10 composite substrate 11 AlN layer 111 diffraction line 112 of AlN (002) plane diffraction line 113 of AlN (004) plane diffraction line intensity area of AlN (002) plane 114 X-ray ω rocking curve 115 AlN (002) plane 002) plane half tilt width 12 AlN formation plane 13 sapphire substrate 131 diffraction line of sapphire (006) plane 132 diffraction line of sapphire (110) plane 141 sapphire surface 142 sapphire back surface 20 nitrided substrate 21 carbon 22 alumina bowl 23 sample Installation table 24 Alumina plate 25 Carbon heater 26 Gas exhaust 27 Gas inlet 28 Chamber

Claims (5)

  A composite substrate in which an AlN layer having a (001) plane orientation is formed on a sapphire substrate surface having a plane orientation of (001) on the surface, which is a diffraction of the (006) plane of the sapphire substrate by X-ray 2θ / θ scanning.

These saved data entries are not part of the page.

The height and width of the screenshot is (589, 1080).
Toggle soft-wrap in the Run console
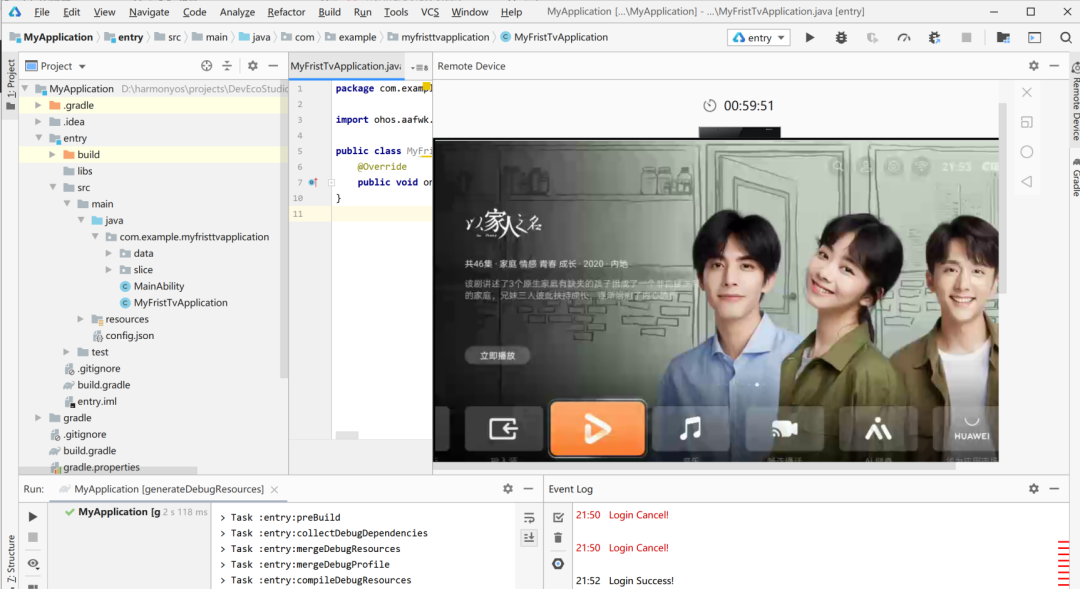[529, 517]
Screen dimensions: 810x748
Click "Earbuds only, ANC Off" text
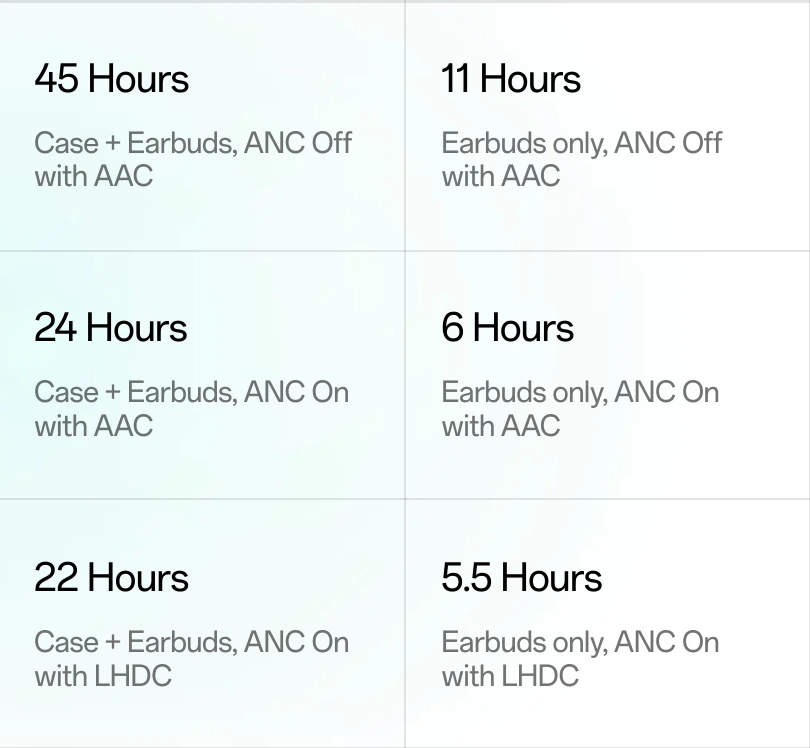(x=581, y=143)
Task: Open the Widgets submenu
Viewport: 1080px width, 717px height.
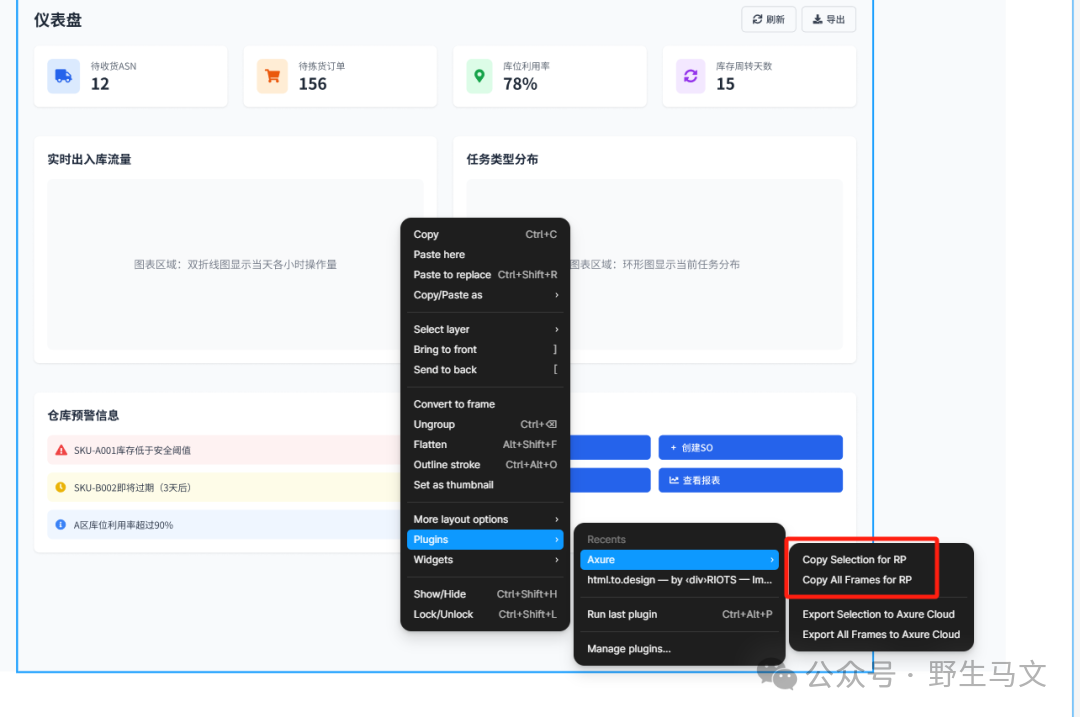Action: click(485, 560)
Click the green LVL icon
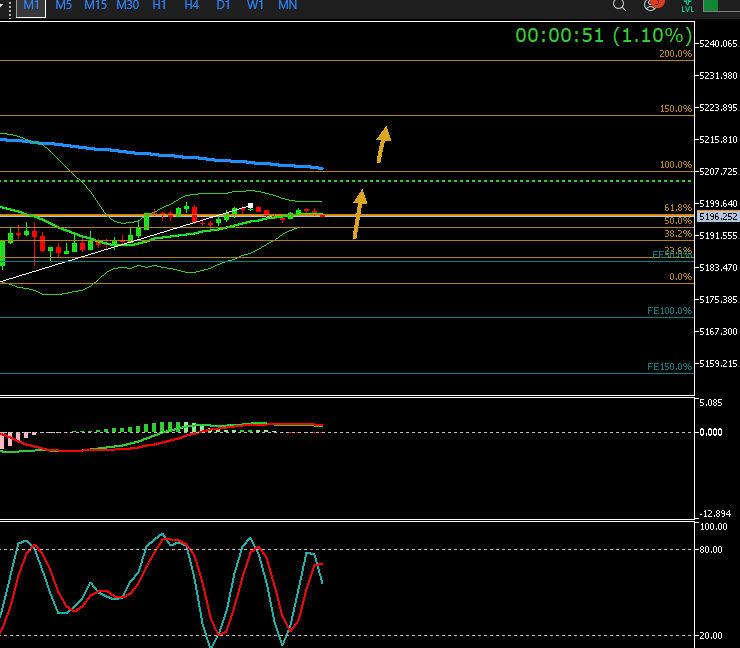Viewport: 740px width, 648px height. 688,6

The ratio of the diffraction line intensity of the (002) plane of the AlN layer to the line intensity is 10% or more, and the (002) plane of the AlN layer to the half width of the tilt of the (006) plane of the sapphire substrate by X-ray measurement. The composite substrate characterized in that the ratio of the half width of the tilt is within 5 times.   The composite substrate according to claim 1, wherein a ratio of a twist half width of the (100) plane of the AlN layer to a twist half width of the (100) plane of the sapphire substrate by X-ray measurement is 5 or less. .   A composite substrate in which an AlN layer having a (001) plane orientation is formed on a sapphire substrate surface having a (110) plane orientation of the surface, which is a diffraction of the (110) plane of the sapphire substrate by X-ray 2θ / θ scanning. The ratio of the diffraction line intensity of the (002) plane of the AlN layer to the line intensity is 10% or more, and the (002) plane of the AlN layer to the half width of the tilt of the (110) plane of the sapphire substrate by X-ray measurement. The composite substrate characterized in that the ratio of the half width of the tilt is within 5 times.   The composite substrate according to claim 3, wherein a ratio of a twist half width of the (100) plane of the AlN layer to a twist half width of the (006) plane of the sapphire substrate by X-ray measurement is 5 times or less. .   The composite substrate according to any one of claims 1 to 4, wherein a thickness of the AlN layer is 50 nm or more and 1000 nm or less.